Василенко досадливо поморщился, подергал плечом и достал новую папиросу:
— Да, пью, бывает. А оттого, что работа моя, «чистая», на дурака рассчитана. А я не дурак. И не могу им быть. Мельников — тот как раз может, он дерьмо — не архитектор, самое большее способен коровники в стиле «баракко» лепить. А мне все не дает голову поднять…
— Командир твой?
— Ага. Командир.
— А что, повыше его нету никого?
— А толку-то, что есть? Что я, жаловаться побегу? И на что? Мельников же, выходит, кругом прав…

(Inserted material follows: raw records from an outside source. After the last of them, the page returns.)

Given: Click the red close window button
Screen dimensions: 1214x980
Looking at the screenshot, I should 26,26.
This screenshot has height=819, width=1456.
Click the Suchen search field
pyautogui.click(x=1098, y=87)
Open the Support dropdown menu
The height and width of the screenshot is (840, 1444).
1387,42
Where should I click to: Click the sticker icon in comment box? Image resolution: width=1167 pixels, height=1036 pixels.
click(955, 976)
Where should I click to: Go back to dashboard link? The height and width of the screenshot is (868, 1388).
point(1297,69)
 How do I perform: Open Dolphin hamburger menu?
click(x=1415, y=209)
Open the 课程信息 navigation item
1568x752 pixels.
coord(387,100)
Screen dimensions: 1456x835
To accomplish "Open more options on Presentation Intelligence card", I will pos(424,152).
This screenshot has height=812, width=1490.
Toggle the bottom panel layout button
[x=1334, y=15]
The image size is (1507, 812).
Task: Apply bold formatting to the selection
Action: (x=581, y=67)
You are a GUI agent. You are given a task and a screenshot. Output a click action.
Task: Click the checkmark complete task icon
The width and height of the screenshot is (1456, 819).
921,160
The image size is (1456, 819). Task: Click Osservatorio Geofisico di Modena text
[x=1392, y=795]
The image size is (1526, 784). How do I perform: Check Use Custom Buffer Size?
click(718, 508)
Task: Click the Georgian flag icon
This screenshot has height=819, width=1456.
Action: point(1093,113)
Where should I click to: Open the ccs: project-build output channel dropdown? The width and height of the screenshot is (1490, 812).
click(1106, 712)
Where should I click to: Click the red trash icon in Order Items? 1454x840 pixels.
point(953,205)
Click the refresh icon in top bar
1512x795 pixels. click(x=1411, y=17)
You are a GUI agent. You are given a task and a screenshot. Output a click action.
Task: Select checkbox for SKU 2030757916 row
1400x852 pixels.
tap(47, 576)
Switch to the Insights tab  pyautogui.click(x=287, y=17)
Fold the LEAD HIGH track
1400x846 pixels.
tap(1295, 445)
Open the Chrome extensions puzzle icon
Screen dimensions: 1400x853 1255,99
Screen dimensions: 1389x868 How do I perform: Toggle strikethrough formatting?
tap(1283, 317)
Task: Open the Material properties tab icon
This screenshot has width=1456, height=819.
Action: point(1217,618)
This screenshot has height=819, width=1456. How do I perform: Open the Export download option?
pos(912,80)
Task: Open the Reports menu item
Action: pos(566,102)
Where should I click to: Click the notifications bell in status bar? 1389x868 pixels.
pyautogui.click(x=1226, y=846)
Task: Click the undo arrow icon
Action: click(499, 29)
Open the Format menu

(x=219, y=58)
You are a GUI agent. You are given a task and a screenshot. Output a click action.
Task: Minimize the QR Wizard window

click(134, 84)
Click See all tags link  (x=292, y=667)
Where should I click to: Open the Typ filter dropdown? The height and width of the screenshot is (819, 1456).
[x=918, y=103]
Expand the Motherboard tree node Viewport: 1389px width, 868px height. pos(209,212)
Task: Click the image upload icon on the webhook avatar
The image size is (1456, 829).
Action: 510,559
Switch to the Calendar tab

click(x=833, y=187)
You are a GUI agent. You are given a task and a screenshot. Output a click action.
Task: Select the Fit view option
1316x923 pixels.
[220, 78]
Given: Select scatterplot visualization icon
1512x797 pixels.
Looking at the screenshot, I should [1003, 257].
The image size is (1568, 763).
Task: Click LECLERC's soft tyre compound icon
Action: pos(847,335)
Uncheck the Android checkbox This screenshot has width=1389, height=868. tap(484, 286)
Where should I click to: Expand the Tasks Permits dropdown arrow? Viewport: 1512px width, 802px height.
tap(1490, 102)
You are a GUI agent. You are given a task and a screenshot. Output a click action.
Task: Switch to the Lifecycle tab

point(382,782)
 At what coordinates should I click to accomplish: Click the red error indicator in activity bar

— А если прав, то чего ты пыркаешься?
— Как бы тебе объяснить… — Василенко разволновался, присел на корточки и принялся, как всегда в минуты волнения, чертить какие-то знаки, в данном случае — на песке. — Мельников прав по-своему, если исходить только из минимума затрат… минимума риска, минимума новизны. А я в таких рамках плясать не могу. И никто не может, прошло то время. Так что я, выходит, тоже прав. А он… Вот по этому вашему спорткомплексу: на пятьдесят тысяч больше получилось, вышку я по-своему вывернул. Так мой фельдфебель: чуть с… этим самым не слопал. А сильное дело — пятьдесят тысяч!
Для Седого эти тысячи, не соизмеримые с крестьянским бюджетом, и в самом деле означали немного; а вот другое… Да, это был его человек, и не просто любопытство тянуло Седого… Выждав очень неприятную паузу, он тихо спросил:
— Так это ты спорткомплекс выдумал? Но Василенко не сразу понял, что может означать интонация Седого, и начал весело:
— Я. Вышку-то классно решить удалось! Если еще строители не подгадят будет на сто лет заметка!
И только тут понял, что слова повисают, что даже увеличивается ощущение проступка, и спросил: — Слышь, как тебя: я что, не то сморозил?
Несколько мгновений Седой смотрел на него молча, не двигаясь, смотрел, что называется, в самую душу. А потом так же молча исчез.